Epistemically suspect beliefs refers to claims that contradict substantial evidence and consensus among scientists and institutions, including unverified conspiracies, fake news, and pseudoscience. Belief in such claims is associated with negative societal outcomes including heightened discrimination, lower civic engagement, reduced public health compliance, and weakened social cohesion. Rather than stemming primarily from cognitive laziness or low effort, epistemically suspect beliefs may arise from different perceptions about what evidence is reliable, with believers adopting alternative epistemological frameworks that undervalue conventional markers of evidence quality (such as expert credentials and consistency) while overvaluing self-generated justifications and subjective assumptions.

Sources: Robson et al. (2024)

Related Terms

Applications

Epistemically Suspect Beliefs and Reasoning About Evidence

Believers and non-believers of epistemically suspect claims differ systematically in how they evaluate and justify their assessments of evidence quality. Fringe believers provide significantly fewer normative justifications based on conventional indicators of expertise and evidence quality, while relying more on self-generated justifications that substitute subjective assumptions for objective evidence presented to them.

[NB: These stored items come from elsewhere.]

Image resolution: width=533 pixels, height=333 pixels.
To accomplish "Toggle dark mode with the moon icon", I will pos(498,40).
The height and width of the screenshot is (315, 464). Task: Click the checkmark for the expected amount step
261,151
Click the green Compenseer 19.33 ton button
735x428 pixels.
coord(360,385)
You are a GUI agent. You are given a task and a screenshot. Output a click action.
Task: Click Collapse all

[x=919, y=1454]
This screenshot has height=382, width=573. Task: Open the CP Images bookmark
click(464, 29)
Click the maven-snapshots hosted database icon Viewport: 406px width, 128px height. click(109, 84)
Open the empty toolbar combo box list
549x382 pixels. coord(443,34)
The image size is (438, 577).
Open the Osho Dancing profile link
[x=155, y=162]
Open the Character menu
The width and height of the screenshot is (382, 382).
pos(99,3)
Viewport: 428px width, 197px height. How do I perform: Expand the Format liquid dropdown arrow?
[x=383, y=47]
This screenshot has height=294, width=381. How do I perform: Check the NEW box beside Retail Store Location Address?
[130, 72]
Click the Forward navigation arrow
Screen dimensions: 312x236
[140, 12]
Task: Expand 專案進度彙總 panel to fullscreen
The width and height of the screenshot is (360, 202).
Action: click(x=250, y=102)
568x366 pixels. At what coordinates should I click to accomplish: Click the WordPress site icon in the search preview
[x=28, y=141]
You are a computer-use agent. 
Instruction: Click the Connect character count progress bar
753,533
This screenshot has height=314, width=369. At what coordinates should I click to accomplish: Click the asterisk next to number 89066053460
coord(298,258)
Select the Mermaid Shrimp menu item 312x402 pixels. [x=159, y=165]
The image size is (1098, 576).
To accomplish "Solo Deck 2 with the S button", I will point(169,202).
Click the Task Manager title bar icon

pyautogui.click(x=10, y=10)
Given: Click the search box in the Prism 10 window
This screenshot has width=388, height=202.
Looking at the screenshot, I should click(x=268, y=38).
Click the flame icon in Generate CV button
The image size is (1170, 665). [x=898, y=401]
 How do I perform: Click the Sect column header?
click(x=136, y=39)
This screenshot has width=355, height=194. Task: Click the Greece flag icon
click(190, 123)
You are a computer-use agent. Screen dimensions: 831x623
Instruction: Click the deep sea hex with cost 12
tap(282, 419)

Sources: Robson et al. (2024)

Epistemically Suspect Beliefs and Cognitive Effort

The relationship between epistemically suspect beliefs and cognitive effort is inconsistent across contexts, with mixed evidence for the claim that believers are simply lazy thinkers. Believers show reduced effort in certain reasoning tasks, but this reduction does not replicate consistently across different evidence evaluation scenarios.